Dr. William J. Tyler described in a recent blog post on the Department of Defense’s Blog Armed With Science his work on transcranial pulsed ultrasound stimulation of the brain. Currently, deep brain stimulation is used somewhat successfully for the treatment of refractory depression and Parkinson’s disease. While effective, the treatments require expensive and potentially risky surgeries to implant the electrodes. In addition, once inserted, there is very little control over what areas of the brain get stimulated. Using pulsed ultrasound transcranially, Dr. Tyler claims he is able to stimulate the brain in a similar fashion without requiring any device implantation. In addition, the area of the brain being stimulated can be targeted and controlled to a very fine degree.
DARPA seems to have been excited by this technology, and funded the technology for potential use in helmets of soldiers on the battlefield. We’ll let Dr. Tyler describe its potential uses:
Through a recent grant made by the Defense Advanced Research Projects Agency (DARPA) Young Faculty Award Program, our research will begin undergoing the next phases of research and development aimed towards engineering future applications using this neurotechnology for our country’s warfighters. Here, we will continue exploring the influence of ultrasound on brain function and begin using transducer phased arrays to examine the influence of focused ultrasound on intact brain circuits. We will also be investigating the use of capacitive micromachined ultrasonic transducers (CMUTs) for use in brain stimulation. Finally, to improve upon spatial resolution, we will examine the use of acoustic metamaterials and hyperlenses to study how subdiffraction limited ultrasound influences brain wave activity patterns.
How can this technology be used to provide our nation’s Warfighters with strategic advantages? We have developed working and conceptual prototypes in which ballistic helmets can be fitted with ultrasound transducers and microcontroller devices to illustrate potential applications as shown below. We look forward to developing a close working relationship with DARPA and other Department of Defense and U.S. Intelligence Communities to bring some of these applications to fruition over the coming years depending on the most pressing needs of our country’s defense industries.

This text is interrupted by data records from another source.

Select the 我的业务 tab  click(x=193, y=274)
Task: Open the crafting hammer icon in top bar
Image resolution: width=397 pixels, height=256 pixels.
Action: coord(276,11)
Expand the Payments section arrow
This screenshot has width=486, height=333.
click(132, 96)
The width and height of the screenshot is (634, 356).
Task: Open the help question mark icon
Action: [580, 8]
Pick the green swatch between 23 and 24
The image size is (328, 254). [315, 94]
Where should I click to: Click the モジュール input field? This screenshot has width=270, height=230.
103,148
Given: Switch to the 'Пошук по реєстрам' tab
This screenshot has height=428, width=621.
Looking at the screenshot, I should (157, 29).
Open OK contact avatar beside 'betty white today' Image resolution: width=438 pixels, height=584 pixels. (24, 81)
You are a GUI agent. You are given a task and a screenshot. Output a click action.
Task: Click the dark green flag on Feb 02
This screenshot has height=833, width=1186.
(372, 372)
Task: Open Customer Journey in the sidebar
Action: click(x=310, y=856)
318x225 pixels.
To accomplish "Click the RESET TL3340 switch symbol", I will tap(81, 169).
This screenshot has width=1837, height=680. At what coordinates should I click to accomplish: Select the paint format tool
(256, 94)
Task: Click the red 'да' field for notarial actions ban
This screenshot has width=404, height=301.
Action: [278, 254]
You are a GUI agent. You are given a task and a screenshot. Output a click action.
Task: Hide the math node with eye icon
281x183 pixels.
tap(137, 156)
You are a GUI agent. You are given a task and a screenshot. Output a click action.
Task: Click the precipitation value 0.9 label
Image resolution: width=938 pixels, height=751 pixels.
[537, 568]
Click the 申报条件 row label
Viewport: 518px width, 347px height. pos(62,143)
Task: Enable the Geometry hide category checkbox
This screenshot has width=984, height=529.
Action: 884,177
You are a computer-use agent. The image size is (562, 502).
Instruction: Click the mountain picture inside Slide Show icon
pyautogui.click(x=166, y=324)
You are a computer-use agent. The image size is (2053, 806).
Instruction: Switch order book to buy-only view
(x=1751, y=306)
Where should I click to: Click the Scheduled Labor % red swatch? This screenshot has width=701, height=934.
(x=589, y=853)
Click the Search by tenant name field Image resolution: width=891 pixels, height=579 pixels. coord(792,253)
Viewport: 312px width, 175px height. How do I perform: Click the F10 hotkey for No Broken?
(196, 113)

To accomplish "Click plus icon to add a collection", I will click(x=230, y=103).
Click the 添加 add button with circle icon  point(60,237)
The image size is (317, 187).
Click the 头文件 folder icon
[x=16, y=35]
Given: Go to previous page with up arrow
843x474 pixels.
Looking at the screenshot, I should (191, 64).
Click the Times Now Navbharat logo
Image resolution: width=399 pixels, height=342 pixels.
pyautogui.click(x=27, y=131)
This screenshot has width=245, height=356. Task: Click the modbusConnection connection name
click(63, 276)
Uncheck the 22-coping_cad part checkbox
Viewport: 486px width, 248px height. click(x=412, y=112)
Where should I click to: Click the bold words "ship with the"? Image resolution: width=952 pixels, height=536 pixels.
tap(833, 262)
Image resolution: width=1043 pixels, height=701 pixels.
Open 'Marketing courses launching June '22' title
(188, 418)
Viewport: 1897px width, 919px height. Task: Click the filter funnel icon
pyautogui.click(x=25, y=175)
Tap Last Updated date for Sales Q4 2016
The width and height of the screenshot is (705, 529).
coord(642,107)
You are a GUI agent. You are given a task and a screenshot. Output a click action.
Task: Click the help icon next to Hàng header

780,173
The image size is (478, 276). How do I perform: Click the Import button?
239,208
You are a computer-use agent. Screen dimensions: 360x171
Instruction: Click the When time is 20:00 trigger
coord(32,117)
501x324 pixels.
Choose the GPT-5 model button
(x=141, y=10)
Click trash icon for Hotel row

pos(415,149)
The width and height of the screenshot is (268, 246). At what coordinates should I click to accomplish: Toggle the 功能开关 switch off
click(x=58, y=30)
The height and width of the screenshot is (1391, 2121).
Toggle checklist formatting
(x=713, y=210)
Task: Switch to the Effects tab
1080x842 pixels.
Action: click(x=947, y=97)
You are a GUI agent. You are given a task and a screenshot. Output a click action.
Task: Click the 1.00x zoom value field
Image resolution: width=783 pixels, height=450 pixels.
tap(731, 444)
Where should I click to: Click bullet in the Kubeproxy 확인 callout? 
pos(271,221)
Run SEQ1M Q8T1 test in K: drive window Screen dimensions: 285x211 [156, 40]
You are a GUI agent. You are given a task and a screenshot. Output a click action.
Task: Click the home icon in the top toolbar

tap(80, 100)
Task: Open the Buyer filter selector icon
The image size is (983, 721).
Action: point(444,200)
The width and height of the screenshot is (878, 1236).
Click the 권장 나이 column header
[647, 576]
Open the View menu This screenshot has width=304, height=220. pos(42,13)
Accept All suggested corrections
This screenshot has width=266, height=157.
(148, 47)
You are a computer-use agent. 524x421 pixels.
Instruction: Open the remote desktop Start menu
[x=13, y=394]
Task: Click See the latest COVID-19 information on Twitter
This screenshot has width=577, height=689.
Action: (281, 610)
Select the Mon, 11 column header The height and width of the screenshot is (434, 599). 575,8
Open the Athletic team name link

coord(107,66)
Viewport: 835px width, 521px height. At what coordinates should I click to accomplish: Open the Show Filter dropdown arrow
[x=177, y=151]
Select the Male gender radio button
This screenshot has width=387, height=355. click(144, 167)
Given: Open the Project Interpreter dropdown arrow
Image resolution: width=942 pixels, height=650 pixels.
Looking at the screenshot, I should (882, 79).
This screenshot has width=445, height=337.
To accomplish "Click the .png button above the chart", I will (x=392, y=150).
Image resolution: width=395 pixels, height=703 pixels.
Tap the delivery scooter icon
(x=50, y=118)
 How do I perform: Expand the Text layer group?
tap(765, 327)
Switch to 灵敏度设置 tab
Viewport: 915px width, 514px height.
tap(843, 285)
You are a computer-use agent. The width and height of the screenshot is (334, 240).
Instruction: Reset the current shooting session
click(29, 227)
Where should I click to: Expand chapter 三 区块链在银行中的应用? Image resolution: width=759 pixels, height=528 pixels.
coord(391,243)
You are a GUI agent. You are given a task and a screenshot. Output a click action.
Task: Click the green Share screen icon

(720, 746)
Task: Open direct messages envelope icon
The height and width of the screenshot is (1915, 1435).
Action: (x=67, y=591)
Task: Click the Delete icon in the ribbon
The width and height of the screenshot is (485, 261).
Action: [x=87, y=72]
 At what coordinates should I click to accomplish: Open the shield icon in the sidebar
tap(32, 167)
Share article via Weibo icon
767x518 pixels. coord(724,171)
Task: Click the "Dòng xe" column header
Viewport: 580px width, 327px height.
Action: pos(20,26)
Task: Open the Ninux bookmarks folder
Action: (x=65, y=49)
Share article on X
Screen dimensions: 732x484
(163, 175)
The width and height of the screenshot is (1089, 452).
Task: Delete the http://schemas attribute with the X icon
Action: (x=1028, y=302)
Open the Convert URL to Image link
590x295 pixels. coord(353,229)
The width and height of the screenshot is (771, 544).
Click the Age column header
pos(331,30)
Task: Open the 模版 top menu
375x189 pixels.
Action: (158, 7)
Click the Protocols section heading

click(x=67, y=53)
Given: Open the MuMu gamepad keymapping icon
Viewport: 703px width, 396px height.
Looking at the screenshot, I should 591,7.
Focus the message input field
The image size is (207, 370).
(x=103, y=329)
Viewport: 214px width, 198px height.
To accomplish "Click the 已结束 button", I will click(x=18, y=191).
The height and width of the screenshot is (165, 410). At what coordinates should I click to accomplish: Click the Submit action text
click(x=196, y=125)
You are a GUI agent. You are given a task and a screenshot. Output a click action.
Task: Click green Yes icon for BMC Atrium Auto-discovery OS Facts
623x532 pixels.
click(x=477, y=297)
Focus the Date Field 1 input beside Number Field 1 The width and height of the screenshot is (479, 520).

It’s sometimes easy to get carried away with the excitement about a new technology. Deep brain stimulation has been helpful to many patients, and developing a way to perform a similar task even better transcranially would be invaluable. However, many of the promised features and benefits of this technology for soldiers (e.g: navigational commands, cognitive enhancement, etc.) are a bit of a stretch. So, when you see headlines claiming that DARPA is controlling soldiers’ minds through ultrasound, please be appropriately skeptical. On the other hand, it does sound pretty cool when you put it that way.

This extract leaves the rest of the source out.